Ouviu um morteiro ao longe. Pirata, o cachorro de estimação, ganiu. Edu acocorou-se ao lado do amigo e procurou acalmá-lo. Outro e mais outro tiro de morteiro.

— Por que não enfia esse morteiro no rabo, desgraçado? — Edu, irritado, desabafou.

O primeiro a chegar foi Quibão, que trouxe também o genro folgado.

— Bota água no feijão porque o Quibão veio almoçar. — brincou o próprio Quibão, revirando os olhos ao apresentar o genro a Edu. — E trouxe o estropício junto.

— Estropício não, Quibão. Caléquié, rapá? — Estropício mastigava um palito de dente e dava uns tapinhas nas costas do sogro. — O Quibão só tem tamanho.

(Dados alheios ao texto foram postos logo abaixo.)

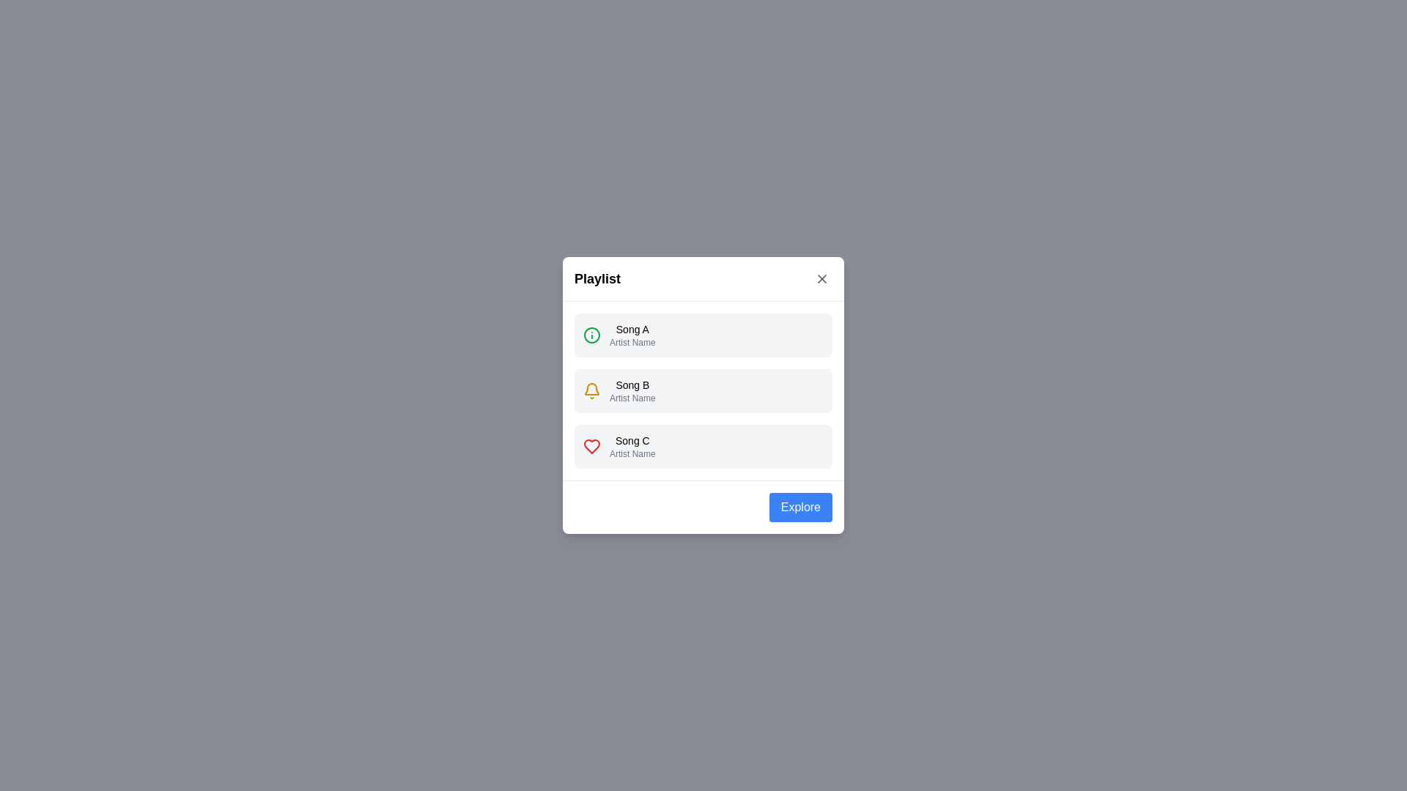 Image resolution: width=1407 pixels, height=791 pixels. I want to click on the circular button with a gray 'X' icon, so click(822, 279).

— Ô de casa! — Kejadin veio com o celular, sendo que a determinação prévia de Edu Meirelles era a de deixar o aparelho desligado, sobretudo quando uma simples imagem publicada no Instagram poderia complicá-lo na emissora, todavia, de todos os amigos, Kejadin era o mais…, por assim dizer… desatento. — Só tenho hora para chegar.

Salamão foi o último a chegar.

— E aí, cambada? Cadê as minas?

— Minha esposa até queria vir, mas o patrão dela só liberou o pessoal para assistir ao jogo e depois voltar para a labuta.

— Eu também devia voltar para a labuta, mas não terei condições — justificou-se Kejadin. — Se a amarelinha ganhar, vou beber todas até cair, e se perder, também. Não tem fuga: o Brasil me obriga a beber.

— Unindo a fome com a vontade de comer — zombou o anfitrião.

— Falou o calistênio…

— Calistênio? — Quibão franziu o cenho.

— Acho que ele quis dizer abstêmio! — corrigiu Edu.

Edu havia reformado a área de lazer, ampliando o ambiente para trazer o televisor de última geração, dois sofás e alguns pufes espalhados pelo piso frio da parte externa da propriedade. Por falar nisso, o aparelho já estava ligado na RPN, que desde cedo exibia uma programação especial, sob o comando de Rubão, o narrador oficial das partidas da seleção, desde o mundial de 1990, no qual o Brasil amargou uma derrota para a Argentina.